Problem ▸ For the listing that follows, give again exactly the lines from the one with "Viewport: 1568px width, 772px height." to the one with "Click the Разорвать связи button", including both.

Record excerpts ▸
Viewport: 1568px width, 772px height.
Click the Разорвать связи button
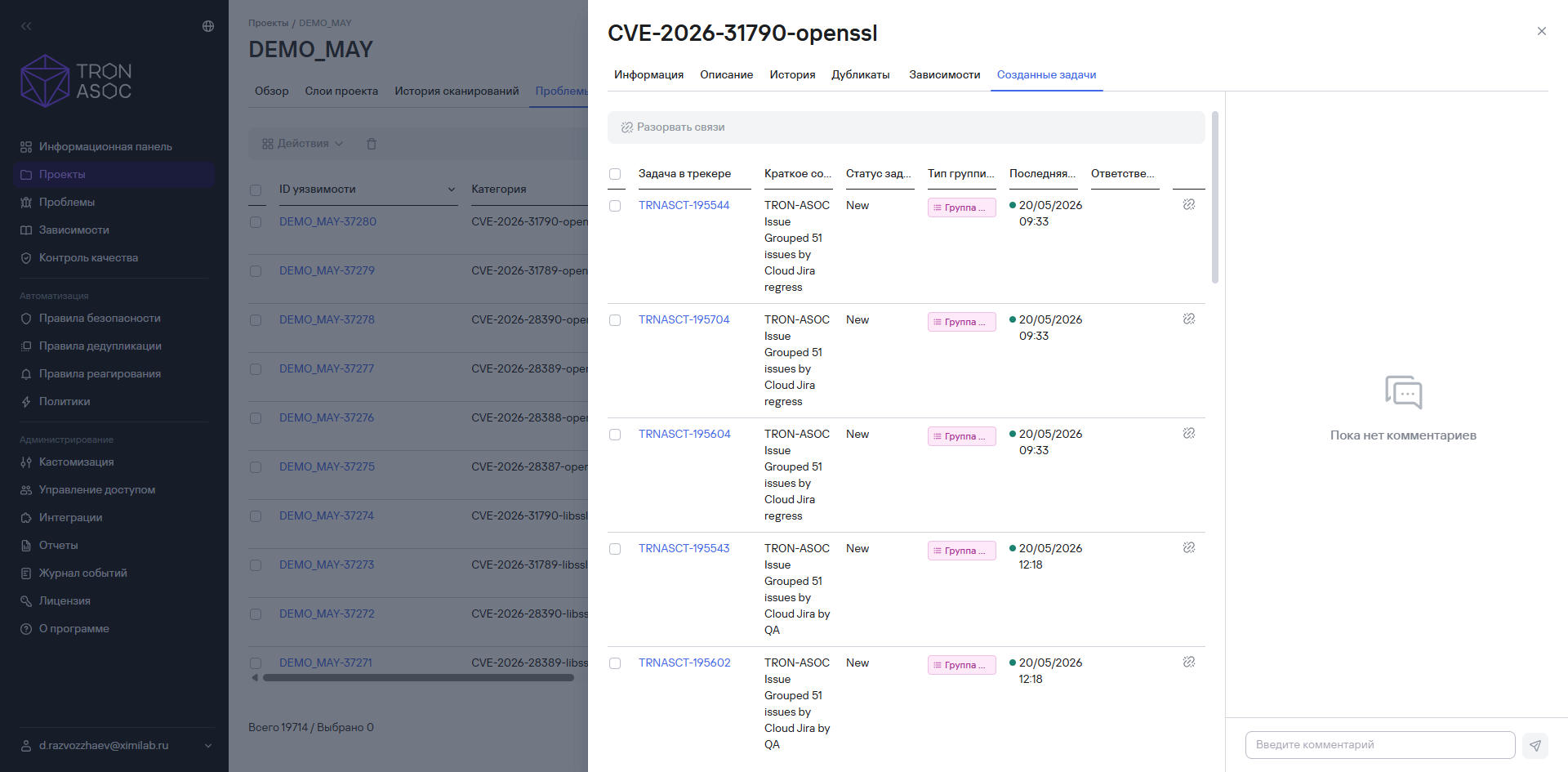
==
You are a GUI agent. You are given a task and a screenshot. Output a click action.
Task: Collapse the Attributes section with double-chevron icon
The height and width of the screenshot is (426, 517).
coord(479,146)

Final answer ▸
Viewport: 1568px width, 772px height.
Click the Разорвать связи button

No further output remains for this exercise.